(Records for locating described items)
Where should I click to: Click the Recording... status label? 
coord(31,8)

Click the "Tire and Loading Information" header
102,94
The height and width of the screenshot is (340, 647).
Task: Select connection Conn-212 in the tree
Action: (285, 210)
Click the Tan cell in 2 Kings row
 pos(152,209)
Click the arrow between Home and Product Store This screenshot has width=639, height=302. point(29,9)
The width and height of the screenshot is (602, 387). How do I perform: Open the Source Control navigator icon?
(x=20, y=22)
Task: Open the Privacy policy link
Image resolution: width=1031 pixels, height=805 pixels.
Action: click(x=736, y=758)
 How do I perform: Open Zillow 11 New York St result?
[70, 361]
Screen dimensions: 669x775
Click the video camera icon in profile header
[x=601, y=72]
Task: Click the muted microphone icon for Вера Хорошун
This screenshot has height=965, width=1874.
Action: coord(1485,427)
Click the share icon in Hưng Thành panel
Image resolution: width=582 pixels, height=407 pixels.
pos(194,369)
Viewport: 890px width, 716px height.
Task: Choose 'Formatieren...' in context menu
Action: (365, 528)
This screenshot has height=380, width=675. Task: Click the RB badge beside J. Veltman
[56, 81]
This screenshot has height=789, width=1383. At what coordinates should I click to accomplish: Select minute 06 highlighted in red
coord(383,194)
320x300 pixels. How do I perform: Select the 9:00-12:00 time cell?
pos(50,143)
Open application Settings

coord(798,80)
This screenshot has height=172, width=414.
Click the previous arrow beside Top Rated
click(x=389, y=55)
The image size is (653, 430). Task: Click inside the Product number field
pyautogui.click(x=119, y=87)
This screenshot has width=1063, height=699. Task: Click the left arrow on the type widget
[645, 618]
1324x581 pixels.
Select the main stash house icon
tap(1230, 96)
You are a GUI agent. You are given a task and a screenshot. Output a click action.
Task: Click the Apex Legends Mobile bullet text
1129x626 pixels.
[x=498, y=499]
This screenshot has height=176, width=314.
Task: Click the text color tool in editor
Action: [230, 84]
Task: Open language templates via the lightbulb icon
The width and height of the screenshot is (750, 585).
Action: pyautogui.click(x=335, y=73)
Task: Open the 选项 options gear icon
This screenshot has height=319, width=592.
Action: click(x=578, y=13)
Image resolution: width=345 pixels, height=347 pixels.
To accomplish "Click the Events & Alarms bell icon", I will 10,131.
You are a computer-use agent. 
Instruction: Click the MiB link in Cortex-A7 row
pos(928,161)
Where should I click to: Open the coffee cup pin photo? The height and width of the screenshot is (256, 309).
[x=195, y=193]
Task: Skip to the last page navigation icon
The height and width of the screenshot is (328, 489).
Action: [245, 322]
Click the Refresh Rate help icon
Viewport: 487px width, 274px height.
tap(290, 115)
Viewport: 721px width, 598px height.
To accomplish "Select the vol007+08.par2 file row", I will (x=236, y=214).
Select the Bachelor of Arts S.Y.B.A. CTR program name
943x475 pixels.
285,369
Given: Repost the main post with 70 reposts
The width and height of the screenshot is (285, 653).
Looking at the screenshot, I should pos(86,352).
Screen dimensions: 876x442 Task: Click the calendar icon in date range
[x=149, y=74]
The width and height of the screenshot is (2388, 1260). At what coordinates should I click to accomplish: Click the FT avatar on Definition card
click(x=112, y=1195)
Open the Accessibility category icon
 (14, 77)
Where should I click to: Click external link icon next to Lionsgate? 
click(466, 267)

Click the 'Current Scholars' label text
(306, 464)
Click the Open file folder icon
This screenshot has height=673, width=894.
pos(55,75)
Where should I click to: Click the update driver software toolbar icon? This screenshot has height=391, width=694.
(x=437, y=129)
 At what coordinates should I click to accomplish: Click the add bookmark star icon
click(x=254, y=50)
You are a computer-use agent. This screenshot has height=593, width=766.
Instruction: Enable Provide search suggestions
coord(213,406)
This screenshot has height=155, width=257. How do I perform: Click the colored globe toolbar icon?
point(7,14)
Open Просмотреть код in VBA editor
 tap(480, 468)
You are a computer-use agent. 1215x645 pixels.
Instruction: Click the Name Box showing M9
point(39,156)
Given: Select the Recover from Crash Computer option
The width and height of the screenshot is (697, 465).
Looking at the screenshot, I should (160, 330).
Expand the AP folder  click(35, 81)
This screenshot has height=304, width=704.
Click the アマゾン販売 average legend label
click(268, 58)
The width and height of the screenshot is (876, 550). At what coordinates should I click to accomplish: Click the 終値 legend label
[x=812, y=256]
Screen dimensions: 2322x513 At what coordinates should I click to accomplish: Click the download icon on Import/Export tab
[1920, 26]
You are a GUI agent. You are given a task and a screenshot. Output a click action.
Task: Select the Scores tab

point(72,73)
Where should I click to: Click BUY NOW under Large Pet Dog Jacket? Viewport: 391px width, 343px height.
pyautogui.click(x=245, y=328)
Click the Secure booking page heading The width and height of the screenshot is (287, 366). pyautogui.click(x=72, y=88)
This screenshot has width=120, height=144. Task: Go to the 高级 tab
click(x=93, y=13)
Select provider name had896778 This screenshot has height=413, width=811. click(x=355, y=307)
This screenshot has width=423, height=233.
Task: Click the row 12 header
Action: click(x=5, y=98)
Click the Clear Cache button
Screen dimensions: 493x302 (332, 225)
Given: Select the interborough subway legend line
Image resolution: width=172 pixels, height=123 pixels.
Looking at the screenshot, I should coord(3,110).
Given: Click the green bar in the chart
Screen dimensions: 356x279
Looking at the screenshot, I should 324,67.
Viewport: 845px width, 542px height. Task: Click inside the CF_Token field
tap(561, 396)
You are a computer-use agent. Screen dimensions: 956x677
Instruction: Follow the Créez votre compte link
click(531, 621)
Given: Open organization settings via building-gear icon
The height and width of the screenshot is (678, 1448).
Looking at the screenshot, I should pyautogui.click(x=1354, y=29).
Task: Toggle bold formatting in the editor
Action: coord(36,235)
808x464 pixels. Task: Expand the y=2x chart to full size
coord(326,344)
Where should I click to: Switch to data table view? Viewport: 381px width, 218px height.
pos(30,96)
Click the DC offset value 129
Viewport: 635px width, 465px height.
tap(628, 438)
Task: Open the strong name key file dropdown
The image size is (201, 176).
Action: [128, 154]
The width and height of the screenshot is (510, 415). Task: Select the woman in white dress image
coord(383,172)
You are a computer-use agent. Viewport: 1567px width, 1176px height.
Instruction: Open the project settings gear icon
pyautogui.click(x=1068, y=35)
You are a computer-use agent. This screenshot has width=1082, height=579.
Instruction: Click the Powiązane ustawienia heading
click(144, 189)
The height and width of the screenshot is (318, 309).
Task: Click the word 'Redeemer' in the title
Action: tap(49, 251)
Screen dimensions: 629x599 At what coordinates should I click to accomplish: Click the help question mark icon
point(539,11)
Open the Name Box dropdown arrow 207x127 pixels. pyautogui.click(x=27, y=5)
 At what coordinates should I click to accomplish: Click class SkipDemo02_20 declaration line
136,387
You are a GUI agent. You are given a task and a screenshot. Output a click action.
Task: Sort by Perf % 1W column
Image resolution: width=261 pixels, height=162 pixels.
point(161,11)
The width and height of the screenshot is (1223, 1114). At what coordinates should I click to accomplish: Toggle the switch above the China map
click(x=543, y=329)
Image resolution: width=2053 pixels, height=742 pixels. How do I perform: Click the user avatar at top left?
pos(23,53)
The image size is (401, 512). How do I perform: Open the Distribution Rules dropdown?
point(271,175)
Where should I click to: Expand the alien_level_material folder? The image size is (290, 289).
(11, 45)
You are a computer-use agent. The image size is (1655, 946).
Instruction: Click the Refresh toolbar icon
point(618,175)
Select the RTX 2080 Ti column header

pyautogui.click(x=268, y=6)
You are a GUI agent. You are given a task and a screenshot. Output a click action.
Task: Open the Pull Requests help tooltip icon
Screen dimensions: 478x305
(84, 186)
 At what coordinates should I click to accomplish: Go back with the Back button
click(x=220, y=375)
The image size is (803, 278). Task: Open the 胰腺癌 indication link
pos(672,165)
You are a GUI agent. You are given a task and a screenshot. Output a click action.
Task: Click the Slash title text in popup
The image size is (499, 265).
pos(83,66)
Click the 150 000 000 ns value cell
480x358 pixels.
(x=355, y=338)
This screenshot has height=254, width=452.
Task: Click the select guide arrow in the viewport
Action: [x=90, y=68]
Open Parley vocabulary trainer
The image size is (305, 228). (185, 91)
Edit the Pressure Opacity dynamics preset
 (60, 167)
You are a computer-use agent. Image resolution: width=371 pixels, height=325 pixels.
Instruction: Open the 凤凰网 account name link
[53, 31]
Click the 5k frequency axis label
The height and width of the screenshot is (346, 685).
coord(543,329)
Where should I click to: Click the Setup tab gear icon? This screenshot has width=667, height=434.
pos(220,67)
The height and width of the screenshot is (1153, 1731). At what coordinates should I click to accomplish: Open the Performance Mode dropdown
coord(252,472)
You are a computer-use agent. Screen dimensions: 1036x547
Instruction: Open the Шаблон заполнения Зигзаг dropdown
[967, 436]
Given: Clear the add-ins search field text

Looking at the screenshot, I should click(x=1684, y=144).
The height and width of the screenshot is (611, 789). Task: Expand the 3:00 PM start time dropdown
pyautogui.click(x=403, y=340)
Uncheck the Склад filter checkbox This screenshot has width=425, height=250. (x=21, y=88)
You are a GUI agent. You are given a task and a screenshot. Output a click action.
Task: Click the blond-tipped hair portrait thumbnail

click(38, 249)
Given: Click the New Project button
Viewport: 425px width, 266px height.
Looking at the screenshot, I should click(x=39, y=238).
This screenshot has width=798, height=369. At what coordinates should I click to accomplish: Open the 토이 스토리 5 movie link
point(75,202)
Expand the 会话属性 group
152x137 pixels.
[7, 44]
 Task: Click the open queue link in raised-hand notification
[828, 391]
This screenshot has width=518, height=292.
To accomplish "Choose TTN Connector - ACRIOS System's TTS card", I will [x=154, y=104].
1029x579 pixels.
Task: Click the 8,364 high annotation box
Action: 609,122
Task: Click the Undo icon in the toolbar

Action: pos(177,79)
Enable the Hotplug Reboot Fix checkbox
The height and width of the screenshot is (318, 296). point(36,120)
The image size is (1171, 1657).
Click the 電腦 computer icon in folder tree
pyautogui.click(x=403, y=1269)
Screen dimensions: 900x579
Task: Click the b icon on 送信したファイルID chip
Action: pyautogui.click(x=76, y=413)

Work instructions:
Switch every "Instruction" to "Command" in the lines of the material from the line with "Click the Clear Cache button" to the line with "Action: tap(49, 251)", changing nothing else. Give back only those lines.

Task solution:
Click the Clear Cache button
Screen dimensions: 493x302 (332, 225)
Given: Select the interborough subway legend line
Image resolution: width=172 pixels, height=123 pixels.
Looking at the screenshot, I should coord(3,110).
Given: Click the green bar in the chart
Screen dimensions: 356x279
Looking at the screenshot, I should 324,67.
Viewport: 845px width, 542px height. Task: Click inside the CF_Token field
tap(561, 396)
You are a computer-use agent. Screen dimensions: 956x677
Command: Follow the Créez votre compte link
click(531, 621)
Given: Open organization settings via building-gear icon
The height and width of the screenshot is (678, 1448).
Looking at the screenshot, I should pyautogui.click(x=1354, y=29).
Task: Toggle bold formatting in the editor
Action: coord(36,235)
808x464 pixels. Task: Expand the y=2x chart to full size
coord(326,344)
Where should I click to: Switch to data table view? Viewport: 381px width, 218px height.
pos(30,96)
Click the DC offset value 129
Viewport: 635px width, 465px height.
tap(628, 438)
Task: Open the strong name key file dropdown
The image size is (201, 176).
Action: [128, 154]
The width and height of the screenshot is (510, 415). Task: Select the woman in white dress image
coord(383,172)
You are a computer-use agent. Viewport: 1567px width, 1176px height.
Command: Open the project settings gear icon
pyautogui.click(x=1068, y=35)
You are a computer-use agent. This screenshot has width=1082, height=579.
Command: Click the Powiązane ustawienia heading
click(144, 189)
The height and width of the screenshot is (318, 309).
Task: Click the word 'Redeemer' in the title
Action: tap(49, 251)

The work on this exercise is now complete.